More about Paul ...
Who would have
thought growing up in
Billingham,
England, would
give me such a taste for foreign climbs? Yet, some of my earliest and
happy memories are of the Billingham International Folklore Festival.
For a few short days in August each year my small ordinary little town
transformed itself into a place of wonder.
Billingham looked different. Strange looking people in unfamiliar garb
wandered around the town centre. They spoke in unusual ways – heck, they
even smelt different. They sang in our church, they slept in the local
college, and they performed in the town centre daily. ‘They’, in case
you were wondering, were an ever changing collection of folk groups from
around the world.
I don’t know if it was chance, or the work of some twisted festival
organizers, but you would get Russia
and the USA one year and
Israel
and Palestine
the next. If two countries were in conflict with each other, you could
be pretty sure they would be represented at our festival! For me it
truly was the wonder years. I learnt there was a big exciting world out
there that was so different from the world I was familiar with. Oh, and
I got to see a lot of amazing, talented dancing and singing, too.
I left school and entered the workforce around the same time that
Margaret Thatcher came to power. A combination of her economic policy
(destroying the manufacturing base, castrating trade unions, and causing
huge unemployment) and my own uncertainty over my future career led to
periods of unemployment mixed in with dead-end jobs.
Frustrated with the lack of any real career employment opportunities and
tired of my own ‘world owes me a living’ attitude, I decided to take
control of my own future and go back to school.
I left Billingham in 1983 and, other than two years in
York, I spent the following 22 years living, studying, and
working in Edinburgh,
Scotland. After receiving a diploma
from Newbattle
Abbey College,
I went on to gain a degree from the University of
Edinburgh, spent a couple of ‘years out’, and then acquired a
post-graduate diploma from Napier
University.
Building a career in retail tourism came next. Highlights included
working for Guide Friday, Camera Obscura,
Edinburgh
Castle, and Whigmaleeries
Limited. From humble sales assistant to area manager in a mere 15 years!

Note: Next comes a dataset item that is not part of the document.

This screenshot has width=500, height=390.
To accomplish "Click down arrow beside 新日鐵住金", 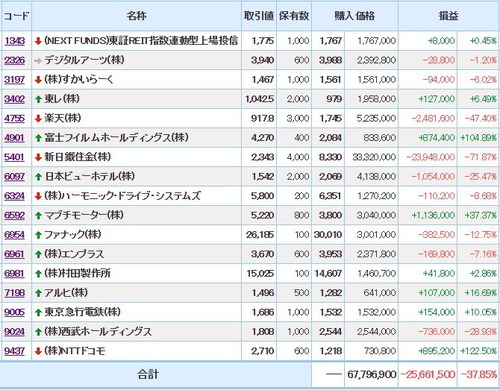I will 38,157.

It was while I was working for Whigmaleeries that I first met Frances in
February 2002. Long story short, in April 2005 I moved to Washington State, USA.

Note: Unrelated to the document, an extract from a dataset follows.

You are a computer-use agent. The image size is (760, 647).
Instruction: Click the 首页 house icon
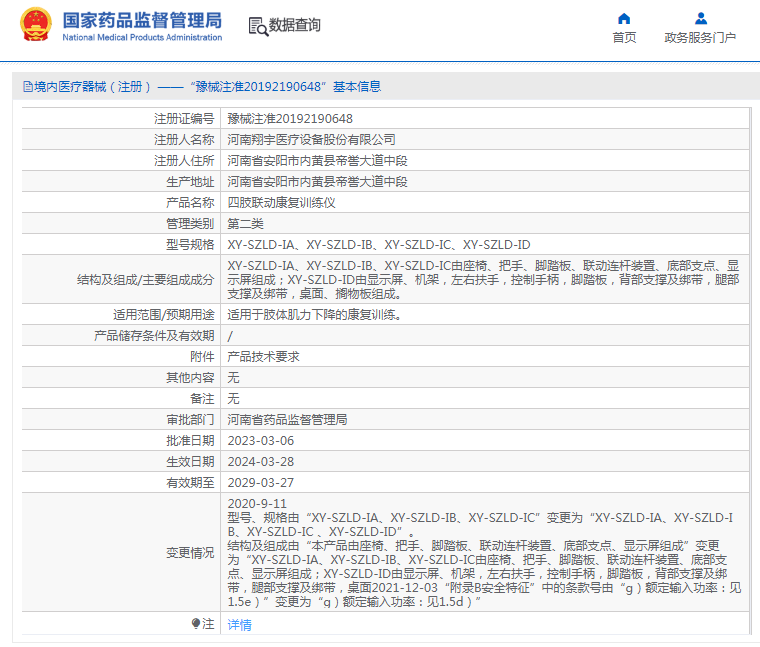point(624,18)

May of the same year, Frances and I were married. I’m now the proud
owner of a Green Card and an American drivers’ license.
I don’t know if it’s a natural urge to wander, being exposed to the
excitement of ‘the big world’ outside of Billingham at an early age, or
perhaps being the son of an Irish immigrant to the U.K., but here I am
living in the very ‘foreign climbs’ I so admired as a youngster.